Last month, TechCrunch reported that the cumulative volume of initial coin offering (ICO) financing by startups totaled $3.8 billion, most of which was raised in 2017. While this is only about 10% of the amount raised just in 2017 through Venture Capital (VC) financing, it is still a substantial amount considering that ICOs hadn’t even really existed before the last few years. ICO financing volume is also estimated to have surpassed early stage angel and seed funding — clearly, ICOs are gaining popularity as a means for entrepreneurs to raise capital for their young companies. What does this mean for the startup community in Silicon Valley, which has traditionally obtained capital overwhelmingly from limited partnership VC firms?
The current VC funding model aligns incentives much more effectively. Think about financing as a transaction involving two parties, investor and founder. Each party has something the other wants: the founder has a promising business that the investor wants a share of, and the investor has capital that the founder needs. Under the VC model, the founder obtains the capital that he needs, and “pays” for it by giving up some equity ownership in the company.

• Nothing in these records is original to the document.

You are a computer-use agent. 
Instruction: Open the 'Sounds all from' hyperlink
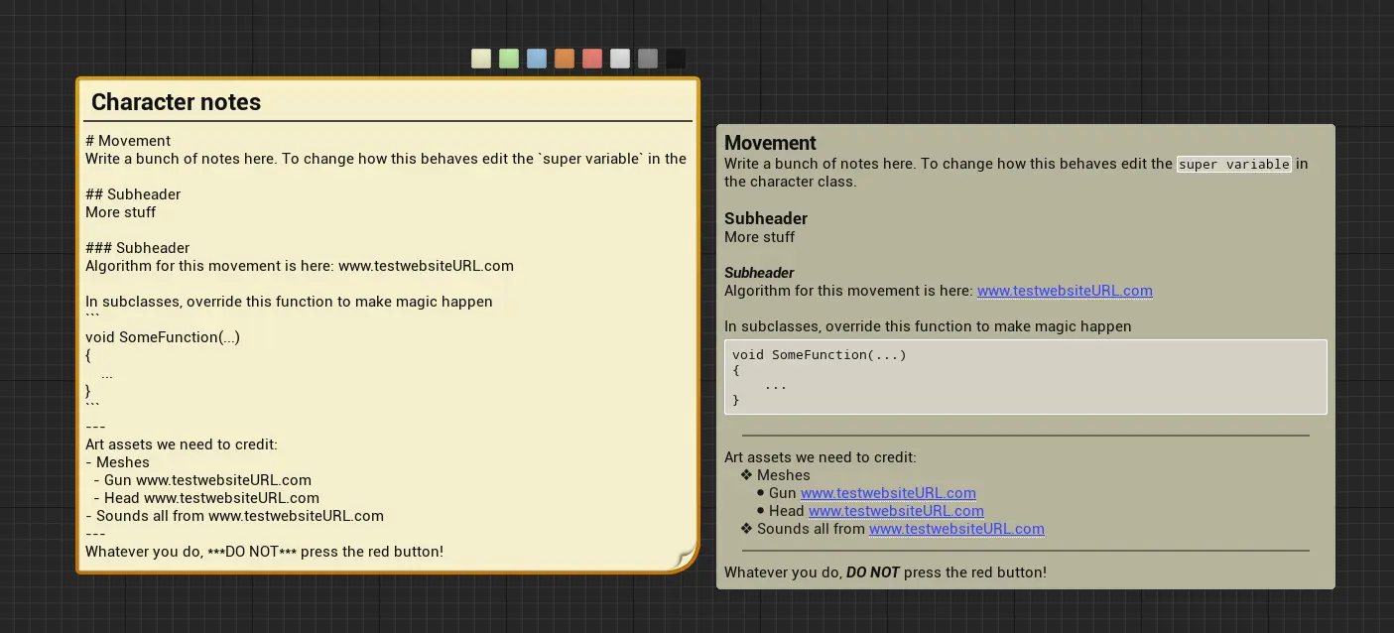(x=956, y=529)
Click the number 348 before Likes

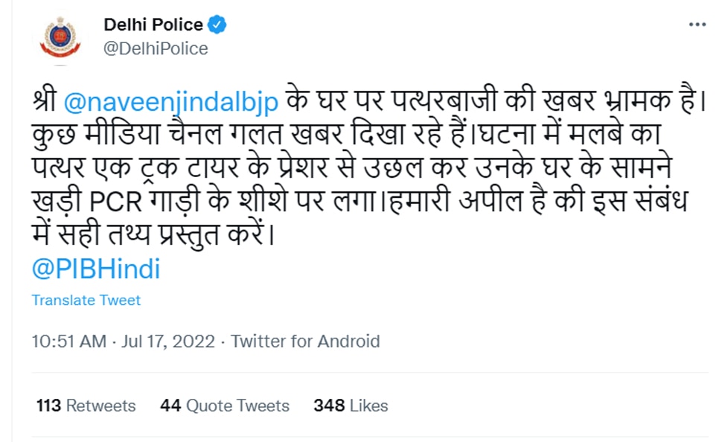point(328,406)
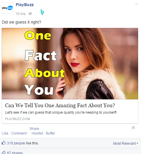This screenshot has height=154, width=141.
Task: Click the Hootlet share option
Action: coord(37,133)
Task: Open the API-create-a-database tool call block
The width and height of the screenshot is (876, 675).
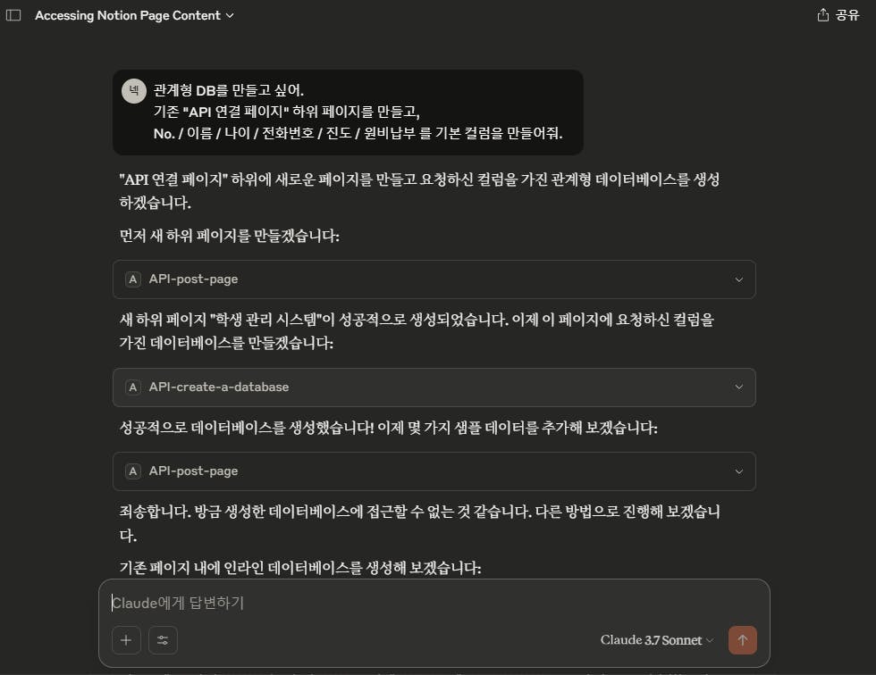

But, how does the investor ensure that his investment is being used efficiently by the founder? This is an valid concern when investing in early-stage firms, which are naturally very risky. Here lies the key difference between the VC model and the ICO model. Under the VC model, the investor receives governance rights, typically in the form of board seats. This gives the investor direct input in firm decisions and allows him/her to take active measures to protect and grow the investment. Additionally, it diversifies leadership within the firm, fostering different viewpoints and ways of thinking, promoting innovation.
This is where ICOs fall short. When an investor buys into an ICO, he/she receives no governance rights whatsoever. Again, early-stage investments are extremely risky (VC firms expect a lot of their investments to fail completely) — taking on this risk without compensation in the form of governance is dangerous, especially for a retail investor without a lot of capital.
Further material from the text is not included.